Els dedicates Open win to son

23/07/2012 10:53:28
Ernie Els - Open Champion  (Getty Images)
Ernie Els - Open Champion (Getty Images)

Open Champion Ernie Els said his nine year old autistic son Ben was in his thoughts as he carved out his fourth Major victory at Royal Lytham and St Annes.

The 42 year old South African holed a 12-foot putt for birdie at the last for a three under par 67, which left him one shot clear of Australian Adam Scott.

"I made a lot of putts today with Ben in mind because I know Ben's watching,” said Els, who flew back to his family in London in a helicopter on Sunday evening.

"He loves when I hit golf balls - he's always there. He comes with me. He loves the flight of the ball and the sound.

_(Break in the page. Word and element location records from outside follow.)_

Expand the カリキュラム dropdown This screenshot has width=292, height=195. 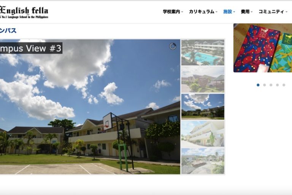tap(203, 12)
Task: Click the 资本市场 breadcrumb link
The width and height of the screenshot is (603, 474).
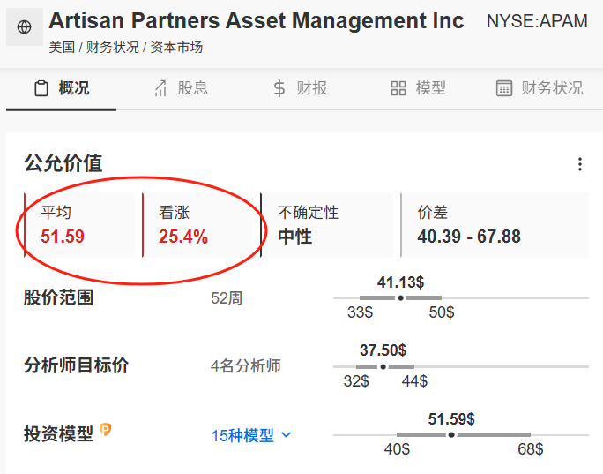Action: point(176,48)
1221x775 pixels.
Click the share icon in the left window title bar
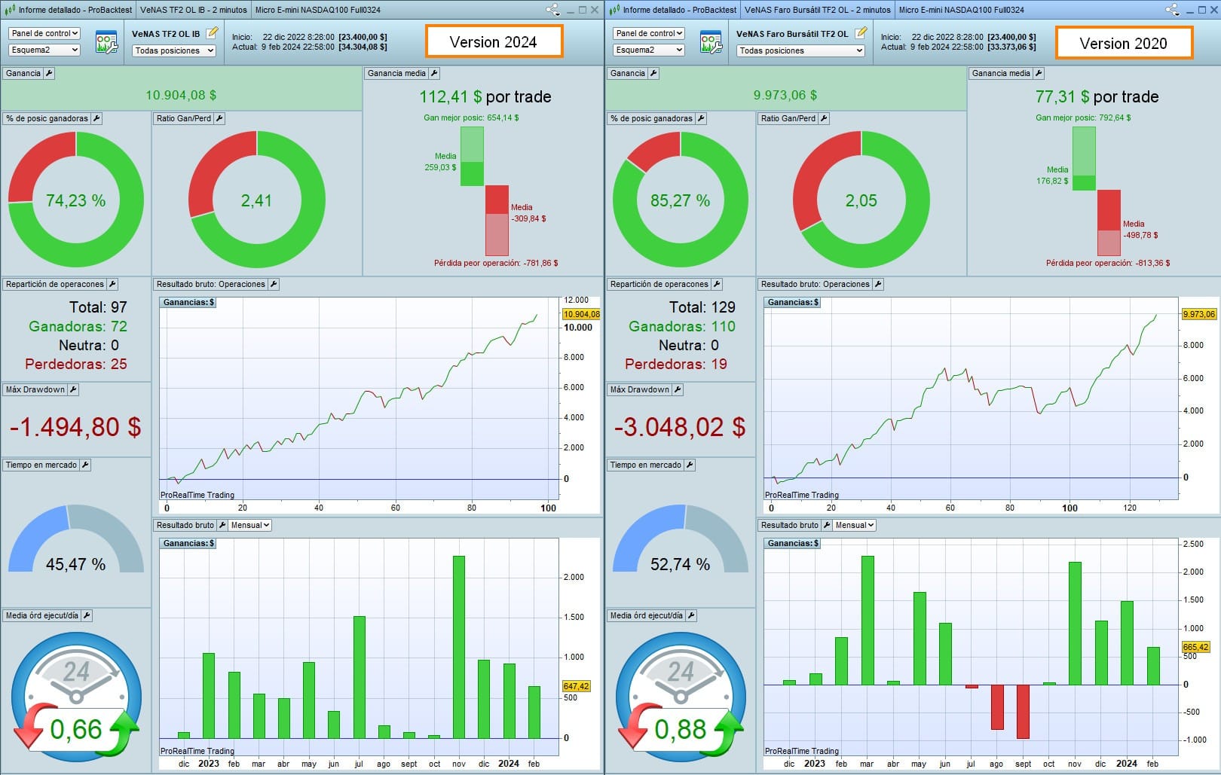(x=553, y=10)
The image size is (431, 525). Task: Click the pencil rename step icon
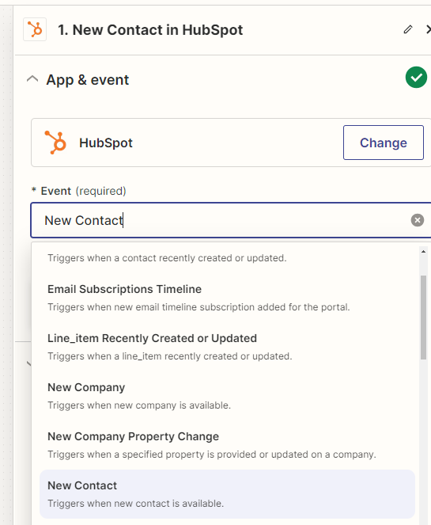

"I know he was watching today. He gets really excited and I wanted to keep him excited today, so I made a lot of putts for him."

Asked what he would say when he arrived at his Wentworth home Els, who will be playing in the Canadian Open later this week, replied: "I don't think I'll need to say anything.

"He's got his sayings and he'll be happy. And obviously (daughter) Samantha will be there right next to him and (wife) Liezl. It's going to be a great time to see them.

"Ben's coming through now nicely. I mean, you guys should see him.

"He's a wonderful boy now and he's a bright boy, so we're going to have a lot of fun."

Since revealing Ben's condition four years ago the Els family have worked extremely hard to raise funds for research, and a multi-million pound centre in Florida will open soon.

Els also said he thought of South African President Nelson Mandela as he was plotting his way to the win – his second Open Championship victory, having triumphed in 2002 at Muirfield.

"A lot of the Olympic theme this year has got President Mandela in it, so he's been very much in my thoughts.

"Believe it or not, this morning I was lying watching cricket and I was just kind of daydreaming and that thought came through me in a split second.

"If I win, I told myself, I'd better thank President Mandela because I grew up in the era of the apartheid, and then changing into the democratic era President Mandela was right there.

"Right after the change I was the first one to win a Major, so there's a lot of significance there in my life.

"In a way we intertwined together in a crazy way and I just felt he's been so important for us being where we are today as a nation and as sports people."